With its deep and complex level of curation, biocuration might not be representative for the majority of the vast body of digital data curation practices currently taking place in different scientific domains. However, as the life sciences are often used as an example of successful and promising data-intensive infrastructures, they could serve as an example of how trust needs to be reinforced in order to make data-intensive science succeed across disciplinary borders. At the moment, neither current nor envisioned life sciences are equipped with mechanisms to secure and maintain this trust, but as one important function of trust is to reduce transaction costs, the investments in facilitating trust in databases and digital curators would be easily returned by the time and effort saved on having immediate access to high-quality data.
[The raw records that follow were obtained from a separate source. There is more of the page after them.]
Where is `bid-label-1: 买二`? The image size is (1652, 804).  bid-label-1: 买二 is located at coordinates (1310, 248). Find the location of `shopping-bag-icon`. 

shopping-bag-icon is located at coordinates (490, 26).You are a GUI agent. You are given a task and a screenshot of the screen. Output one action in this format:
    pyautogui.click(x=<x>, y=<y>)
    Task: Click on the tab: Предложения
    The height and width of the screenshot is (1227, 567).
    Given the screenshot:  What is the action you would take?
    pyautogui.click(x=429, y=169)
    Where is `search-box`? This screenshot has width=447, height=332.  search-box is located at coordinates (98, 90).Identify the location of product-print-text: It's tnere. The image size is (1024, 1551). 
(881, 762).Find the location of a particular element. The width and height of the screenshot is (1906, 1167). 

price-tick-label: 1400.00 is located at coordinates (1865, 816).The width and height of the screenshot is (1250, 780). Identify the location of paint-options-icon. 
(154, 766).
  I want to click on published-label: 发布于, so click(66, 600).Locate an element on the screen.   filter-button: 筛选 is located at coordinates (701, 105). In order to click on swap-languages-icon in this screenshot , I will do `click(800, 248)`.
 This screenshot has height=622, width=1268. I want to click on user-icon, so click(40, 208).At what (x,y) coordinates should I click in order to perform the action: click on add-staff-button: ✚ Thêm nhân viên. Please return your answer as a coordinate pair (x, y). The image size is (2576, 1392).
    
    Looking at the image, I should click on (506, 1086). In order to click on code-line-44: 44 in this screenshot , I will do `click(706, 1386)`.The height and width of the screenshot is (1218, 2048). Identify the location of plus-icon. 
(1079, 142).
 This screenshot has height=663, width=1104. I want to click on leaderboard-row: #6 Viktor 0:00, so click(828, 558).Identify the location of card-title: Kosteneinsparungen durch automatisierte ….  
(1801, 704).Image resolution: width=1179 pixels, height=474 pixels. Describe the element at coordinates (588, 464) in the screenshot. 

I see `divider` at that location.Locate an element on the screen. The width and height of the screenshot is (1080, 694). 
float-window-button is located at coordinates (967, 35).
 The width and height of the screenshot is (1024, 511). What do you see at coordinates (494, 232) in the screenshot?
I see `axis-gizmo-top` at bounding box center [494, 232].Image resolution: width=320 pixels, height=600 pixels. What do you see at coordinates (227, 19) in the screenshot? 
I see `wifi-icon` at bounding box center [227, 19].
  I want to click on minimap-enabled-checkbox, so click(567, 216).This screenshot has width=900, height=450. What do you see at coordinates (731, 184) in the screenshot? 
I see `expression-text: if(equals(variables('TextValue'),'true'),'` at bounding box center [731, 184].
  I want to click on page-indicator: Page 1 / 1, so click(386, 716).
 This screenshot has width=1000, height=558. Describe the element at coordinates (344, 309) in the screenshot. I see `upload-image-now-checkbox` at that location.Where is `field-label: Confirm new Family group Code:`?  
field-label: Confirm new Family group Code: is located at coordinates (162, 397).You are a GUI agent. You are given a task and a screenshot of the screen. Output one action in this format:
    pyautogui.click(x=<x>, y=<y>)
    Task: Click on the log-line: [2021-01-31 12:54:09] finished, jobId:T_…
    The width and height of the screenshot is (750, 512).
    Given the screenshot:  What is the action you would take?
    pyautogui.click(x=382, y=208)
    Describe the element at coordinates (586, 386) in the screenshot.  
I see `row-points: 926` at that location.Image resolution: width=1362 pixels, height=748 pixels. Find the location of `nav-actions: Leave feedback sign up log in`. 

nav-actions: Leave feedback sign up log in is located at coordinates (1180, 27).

Trust in science should therefore not be diminished, but rather rethought and reconfigured. Policymakers as well as funding agencies and the greater scientific community should award attention and authority to digital curator communities, and mechanisms to establish and maintain trust in digital data curators should be embedded in the envisioned infrastructures for data-intensive science. Such a reconfiguration of trust will, however, require a more nuanced understanding of how data-intensive science works and of the importance of digital curation than currently seen in the strategies and policies promoting open data-intensive science.